But I am curious as to what Anaris's thoughts upon implementing tdd into his volunteer dev time would be because I honestly do think we need unit testing, I just also realize the opportunity cost of implementation.
First of all, let me say that while I understand the usefulness of unit testing in general, it is not something that I have ever actually learned. It was not taught to me in my college courses, and once I graduated, I was in a position where time was far too much of the essence for me to be able to justify to my non-technical bosses spending the amount of time required to a) learn unit testing, b) refactor the existing codebase to include it, and c) spend a significant portion of my time going forward writing unit tests.

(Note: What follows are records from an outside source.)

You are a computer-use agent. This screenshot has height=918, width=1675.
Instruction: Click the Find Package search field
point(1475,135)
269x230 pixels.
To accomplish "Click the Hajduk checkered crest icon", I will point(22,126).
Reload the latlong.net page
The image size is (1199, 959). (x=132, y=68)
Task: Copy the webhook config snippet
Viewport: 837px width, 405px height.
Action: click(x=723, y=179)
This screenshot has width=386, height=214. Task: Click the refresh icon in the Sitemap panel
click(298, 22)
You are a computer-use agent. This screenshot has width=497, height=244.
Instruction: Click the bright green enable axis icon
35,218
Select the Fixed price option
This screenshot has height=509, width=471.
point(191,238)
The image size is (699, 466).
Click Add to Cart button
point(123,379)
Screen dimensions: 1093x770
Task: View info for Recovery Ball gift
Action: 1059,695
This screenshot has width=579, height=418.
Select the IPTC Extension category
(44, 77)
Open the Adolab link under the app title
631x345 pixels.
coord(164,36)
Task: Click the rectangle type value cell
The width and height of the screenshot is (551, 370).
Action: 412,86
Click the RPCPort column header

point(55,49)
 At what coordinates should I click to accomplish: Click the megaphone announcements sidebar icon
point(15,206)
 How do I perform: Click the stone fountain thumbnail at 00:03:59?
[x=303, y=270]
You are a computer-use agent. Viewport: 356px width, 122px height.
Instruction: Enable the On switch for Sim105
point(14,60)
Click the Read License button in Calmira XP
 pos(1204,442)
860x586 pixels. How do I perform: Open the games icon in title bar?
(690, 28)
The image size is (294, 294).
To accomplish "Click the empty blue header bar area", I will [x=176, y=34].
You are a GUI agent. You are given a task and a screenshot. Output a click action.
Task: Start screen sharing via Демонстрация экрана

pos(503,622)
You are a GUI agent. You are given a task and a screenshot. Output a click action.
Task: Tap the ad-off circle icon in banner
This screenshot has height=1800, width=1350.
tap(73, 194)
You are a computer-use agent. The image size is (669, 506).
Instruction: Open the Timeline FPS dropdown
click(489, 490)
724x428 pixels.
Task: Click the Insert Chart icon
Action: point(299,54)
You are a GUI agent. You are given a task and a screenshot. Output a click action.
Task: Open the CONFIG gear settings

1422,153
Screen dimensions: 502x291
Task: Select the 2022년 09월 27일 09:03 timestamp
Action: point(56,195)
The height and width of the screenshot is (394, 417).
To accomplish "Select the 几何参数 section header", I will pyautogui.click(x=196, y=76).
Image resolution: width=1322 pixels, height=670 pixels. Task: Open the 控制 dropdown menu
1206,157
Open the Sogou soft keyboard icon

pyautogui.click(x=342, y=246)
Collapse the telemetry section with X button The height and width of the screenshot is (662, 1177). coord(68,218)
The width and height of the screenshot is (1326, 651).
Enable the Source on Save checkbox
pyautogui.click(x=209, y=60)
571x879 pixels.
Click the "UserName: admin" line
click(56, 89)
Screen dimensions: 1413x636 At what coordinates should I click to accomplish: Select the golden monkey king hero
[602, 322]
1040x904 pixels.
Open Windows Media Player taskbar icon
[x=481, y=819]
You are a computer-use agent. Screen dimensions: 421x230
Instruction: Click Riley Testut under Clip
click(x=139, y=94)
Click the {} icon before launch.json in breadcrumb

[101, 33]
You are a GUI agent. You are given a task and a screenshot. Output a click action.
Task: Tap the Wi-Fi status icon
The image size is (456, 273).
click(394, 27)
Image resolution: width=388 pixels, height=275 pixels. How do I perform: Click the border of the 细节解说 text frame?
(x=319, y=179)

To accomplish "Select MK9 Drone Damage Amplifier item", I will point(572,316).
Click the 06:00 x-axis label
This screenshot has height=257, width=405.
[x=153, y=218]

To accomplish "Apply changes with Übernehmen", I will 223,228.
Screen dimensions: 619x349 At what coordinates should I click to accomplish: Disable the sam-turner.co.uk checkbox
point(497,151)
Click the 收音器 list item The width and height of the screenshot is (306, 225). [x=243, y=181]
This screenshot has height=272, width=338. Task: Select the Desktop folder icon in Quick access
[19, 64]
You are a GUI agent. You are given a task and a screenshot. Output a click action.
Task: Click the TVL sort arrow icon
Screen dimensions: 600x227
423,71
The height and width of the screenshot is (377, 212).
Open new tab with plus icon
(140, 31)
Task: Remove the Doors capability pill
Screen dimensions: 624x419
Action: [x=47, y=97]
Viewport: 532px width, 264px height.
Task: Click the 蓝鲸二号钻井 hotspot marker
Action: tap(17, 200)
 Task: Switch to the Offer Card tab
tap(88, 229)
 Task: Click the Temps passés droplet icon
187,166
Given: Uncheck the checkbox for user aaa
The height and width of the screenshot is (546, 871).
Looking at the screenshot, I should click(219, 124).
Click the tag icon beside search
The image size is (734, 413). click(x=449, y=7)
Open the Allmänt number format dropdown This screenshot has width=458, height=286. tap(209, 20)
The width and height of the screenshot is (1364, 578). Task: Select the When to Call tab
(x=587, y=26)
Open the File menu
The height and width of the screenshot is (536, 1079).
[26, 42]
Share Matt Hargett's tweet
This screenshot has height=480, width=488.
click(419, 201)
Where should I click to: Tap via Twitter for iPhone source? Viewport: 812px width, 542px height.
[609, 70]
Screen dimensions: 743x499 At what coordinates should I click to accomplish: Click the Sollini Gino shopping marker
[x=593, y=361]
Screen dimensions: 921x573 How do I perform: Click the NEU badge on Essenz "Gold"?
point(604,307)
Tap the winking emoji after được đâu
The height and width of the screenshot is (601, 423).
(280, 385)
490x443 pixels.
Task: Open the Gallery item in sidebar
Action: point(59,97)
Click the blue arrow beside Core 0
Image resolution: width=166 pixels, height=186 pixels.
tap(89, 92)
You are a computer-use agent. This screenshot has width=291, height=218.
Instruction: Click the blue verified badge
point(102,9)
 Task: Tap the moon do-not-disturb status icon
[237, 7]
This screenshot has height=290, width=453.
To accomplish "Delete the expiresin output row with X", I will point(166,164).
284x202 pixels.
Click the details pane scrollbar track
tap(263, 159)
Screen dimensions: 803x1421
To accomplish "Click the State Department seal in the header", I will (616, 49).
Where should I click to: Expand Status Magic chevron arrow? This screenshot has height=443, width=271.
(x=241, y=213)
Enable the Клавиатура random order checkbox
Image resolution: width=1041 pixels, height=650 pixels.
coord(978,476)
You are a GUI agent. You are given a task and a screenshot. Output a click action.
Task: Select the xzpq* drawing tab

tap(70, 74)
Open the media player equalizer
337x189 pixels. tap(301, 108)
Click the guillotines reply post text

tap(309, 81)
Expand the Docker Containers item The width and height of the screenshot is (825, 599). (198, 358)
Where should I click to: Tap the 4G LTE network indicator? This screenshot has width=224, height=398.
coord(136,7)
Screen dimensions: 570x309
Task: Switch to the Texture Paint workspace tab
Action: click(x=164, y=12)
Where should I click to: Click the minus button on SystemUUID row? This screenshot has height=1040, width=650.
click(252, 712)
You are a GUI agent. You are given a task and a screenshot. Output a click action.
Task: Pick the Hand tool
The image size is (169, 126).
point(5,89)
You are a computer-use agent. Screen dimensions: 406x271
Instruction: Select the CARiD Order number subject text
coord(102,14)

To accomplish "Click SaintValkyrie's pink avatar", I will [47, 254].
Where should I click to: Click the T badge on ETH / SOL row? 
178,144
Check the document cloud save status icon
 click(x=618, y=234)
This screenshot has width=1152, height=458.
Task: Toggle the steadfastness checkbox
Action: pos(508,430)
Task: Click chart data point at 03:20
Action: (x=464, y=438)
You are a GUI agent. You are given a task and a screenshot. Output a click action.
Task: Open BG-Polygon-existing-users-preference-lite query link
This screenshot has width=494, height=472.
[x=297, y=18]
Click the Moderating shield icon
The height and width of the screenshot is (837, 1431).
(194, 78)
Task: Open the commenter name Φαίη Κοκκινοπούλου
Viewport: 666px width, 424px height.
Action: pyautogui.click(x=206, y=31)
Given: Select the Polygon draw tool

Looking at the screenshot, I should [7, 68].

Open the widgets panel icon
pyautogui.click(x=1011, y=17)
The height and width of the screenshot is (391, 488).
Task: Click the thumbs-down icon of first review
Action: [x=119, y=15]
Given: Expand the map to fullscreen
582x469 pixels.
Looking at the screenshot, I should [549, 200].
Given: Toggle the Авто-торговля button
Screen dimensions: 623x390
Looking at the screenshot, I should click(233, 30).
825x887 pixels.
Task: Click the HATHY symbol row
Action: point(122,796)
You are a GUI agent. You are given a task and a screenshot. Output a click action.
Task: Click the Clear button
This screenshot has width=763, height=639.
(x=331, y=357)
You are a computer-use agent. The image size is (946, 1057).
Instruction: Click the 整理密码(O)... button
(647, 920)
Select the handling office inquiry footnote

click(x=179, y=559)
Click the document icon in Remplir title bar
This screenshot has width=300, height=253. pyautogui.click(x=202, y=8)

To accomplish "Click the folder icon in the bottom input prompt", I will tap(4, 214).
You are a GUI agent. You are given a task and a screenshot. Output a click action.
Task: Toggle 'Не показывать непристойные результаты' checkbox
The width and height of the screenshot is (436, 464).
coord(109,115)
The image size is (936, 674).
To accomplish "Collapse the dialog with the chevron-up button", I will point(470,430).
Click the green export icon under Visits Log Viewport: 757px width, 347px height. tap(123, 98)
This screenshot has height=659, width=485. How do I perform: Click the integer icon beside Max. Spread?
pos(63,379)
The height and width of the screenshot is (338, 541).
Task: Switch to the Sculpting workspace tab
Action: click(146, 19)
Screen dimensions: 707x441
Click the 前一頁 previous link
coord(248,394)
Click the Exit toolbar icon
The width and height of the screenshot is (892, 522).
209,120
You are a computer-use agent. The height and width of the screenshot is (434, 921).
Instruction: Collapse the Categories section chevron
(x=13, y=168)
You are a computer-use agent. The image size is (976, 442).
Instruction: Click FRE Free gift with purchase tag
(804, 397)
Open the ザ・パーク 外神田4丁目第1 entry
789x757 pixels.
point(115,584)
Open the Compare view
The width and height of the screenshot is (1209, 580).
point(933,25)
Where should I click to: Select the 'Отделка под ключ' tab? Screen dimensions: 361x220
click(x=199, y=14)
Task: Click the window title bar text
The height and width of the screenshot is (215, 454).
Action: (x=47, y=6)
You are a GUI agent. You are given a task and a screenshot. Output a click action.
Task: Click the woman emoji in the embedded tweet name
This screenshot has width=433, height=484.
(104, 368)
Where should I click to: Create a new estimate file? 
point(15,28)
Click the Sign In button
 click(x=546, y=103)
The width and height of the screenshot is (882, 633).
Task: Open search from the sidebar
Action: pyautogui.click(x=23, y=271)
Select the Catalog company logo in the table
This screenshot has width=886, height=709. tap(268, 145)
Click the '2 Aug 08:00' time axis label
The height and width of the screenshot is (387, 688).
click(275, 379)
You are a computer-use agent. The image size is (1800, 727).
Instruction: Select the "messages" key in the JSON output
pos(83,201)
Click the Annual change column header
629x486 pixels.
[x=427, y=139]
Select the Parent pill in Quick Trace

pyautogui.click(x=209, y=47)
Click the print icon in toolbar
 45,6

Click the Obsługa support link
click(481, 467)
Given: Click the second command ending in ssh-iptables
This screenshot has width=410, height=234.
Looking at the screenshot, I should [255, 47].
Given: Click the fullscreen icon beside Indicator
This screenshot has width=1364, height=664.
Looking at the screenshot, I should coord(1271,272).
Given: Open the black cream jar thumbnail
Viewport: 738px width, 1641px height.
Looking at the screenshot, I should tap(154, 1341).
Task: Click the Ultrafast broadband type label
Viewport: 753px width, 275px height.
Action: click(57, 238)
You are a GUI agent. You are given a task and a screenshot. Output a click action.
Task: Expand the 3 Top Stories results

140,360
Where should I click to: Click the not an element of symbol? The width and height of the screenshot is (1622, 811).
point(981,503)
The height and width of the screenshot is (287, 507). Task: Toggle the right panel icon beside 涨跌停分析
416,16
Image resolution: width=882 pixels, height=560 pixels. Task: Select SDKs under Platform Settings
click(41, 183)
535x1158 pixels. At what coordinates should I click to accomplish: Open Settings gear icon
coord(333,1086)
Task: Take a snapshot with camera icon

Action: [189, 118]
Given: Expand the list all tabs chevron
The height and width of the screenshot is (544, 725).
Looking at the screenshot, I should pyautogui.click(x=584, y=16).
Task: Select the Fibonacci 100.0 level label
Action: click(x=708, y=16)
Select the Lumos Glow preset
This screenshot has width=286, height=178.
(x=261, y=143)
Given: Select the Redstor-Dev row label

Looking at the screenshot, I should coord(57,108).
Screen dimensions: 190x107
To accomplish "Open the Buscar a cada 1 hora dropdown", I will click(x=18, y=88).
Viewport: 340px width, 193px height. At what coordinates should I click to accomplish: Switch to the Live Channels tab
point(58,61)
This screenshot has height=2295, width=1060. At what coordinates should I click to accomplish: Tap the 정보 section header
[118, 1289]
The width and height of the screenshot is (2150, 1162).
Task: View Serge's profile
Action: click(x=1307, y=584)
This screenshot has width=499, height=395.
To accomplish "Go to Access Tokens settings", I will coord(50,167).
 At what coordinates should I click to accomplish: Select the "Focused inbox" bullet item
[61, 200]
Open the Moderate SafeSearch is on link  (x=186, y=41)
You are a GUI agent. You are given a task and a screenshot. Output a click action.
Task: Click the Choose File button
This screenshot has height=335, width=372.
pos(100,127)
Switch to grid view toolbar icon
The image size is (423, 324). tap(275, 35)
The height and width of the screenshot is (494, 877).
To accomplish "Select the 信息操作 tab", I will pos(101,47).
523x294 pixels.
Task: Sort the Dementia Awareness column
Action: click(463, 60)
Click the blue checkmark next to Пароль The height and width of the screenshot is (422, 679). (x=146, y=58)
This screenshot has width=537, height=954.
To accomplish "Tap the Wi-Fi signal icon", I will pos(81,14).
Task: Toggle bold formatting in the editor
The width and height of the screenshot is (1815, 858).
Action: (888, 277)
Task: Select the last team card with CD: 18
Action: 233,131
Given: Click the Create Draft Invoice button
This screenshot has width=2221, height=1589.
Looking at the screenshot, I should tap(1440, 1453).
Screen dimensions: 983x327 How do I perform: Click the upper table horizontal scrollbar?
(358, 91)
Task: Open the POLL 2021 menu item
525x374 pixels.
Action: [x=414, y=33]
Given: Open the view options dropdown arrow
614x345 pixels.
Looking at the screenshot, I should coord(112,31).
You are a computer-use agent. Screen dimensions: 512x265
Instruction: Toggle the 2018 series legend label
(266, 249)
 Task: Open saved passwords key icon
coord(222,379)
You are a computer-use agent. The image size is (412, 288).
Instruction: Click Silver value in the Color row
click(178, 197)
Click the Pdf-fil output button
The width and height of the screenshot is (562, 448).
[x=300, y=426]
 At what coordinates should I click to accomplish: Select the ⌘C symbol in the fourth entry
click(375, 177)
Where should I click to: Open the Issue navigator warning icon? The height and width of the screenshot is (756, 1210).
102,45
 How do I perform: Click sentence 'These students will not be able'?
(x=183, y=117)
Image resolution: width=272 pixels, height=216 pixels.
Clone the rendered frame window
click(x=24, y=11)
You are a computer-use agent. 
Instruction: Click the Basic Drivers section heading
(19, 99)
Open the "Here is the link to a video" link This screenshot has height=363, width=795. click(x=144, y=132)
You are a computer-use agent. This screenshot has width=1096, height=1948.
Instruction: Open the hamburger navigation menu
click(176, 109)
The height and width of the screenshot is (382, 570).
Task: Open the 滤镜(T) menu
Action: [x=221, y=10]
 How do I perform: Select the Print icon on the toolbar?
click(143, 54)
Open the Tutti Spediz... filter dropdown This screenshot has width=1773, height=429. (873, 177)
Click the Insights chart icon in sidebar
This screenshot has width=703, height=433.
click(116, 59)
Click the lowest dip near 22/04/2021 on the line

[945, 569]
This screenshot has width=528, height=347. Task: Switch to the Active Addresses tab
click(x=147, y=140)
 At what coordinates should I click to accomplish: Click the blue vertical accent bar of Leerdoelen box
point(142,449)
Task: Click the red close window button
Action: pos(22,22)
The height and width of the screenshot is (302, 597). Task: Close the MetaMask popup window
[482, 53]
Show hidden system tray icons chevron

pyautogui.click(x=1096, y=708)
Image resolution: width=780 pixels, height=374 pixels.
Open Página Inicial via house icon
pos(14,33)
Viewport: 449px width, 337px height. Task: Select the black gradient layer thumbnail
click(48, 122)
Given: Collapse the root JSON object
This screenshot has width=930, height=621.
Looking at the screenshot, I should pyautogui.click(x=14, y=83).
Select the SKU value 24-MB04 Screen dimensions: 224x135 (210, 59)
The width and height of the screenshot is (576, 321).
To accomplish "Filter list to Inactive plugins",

Second of all, as I understand it (and please correct me if this is not the case, since as I said, I have never actually used unit testing myself), we would only be able to create meaningful unit tests for the portion of the BattleMaster codebase that has been Doctrinified—and even that would require some extensive restructuring to properly support the unit tests. And that doesn't even get into the issues involved with how unit testing and the database would interact.
Third of all, and this is particularly directed at Miskel, I don't think unit testing would have done a blind bit of good in this case, for multiple reasons. First, because the problem here isn't a bug, per se, but rather new behaviour that was being tried out, that turned out to have undesirable effects. Second, because those effects could not become obvious based on any immediate testing: they, like many of the behaviours in BattleMaster, were
long-term effects, due at least in part to the interaction of many different factors.
This game is full of nontrivial effects like that, and even emergent behaviours that aren't a property of any one piece of code, but rather several systems acting in concert, tied together by the actions of the humans running them—whose behaviour, while it can be predicted to a certain extent, is not subject to unit testing.
So no, I'm not willing to just drop everything and spend, like I said, multiple RL
years refitting the entire codebase with unit tests. If Tom or I were willing to accept that kind of timeline for coding that is, to the players, a complete no-op, we would have started rewriting the game from scratch when I first came onto the dev team 6 years ago, and have a very different BattleMaster now.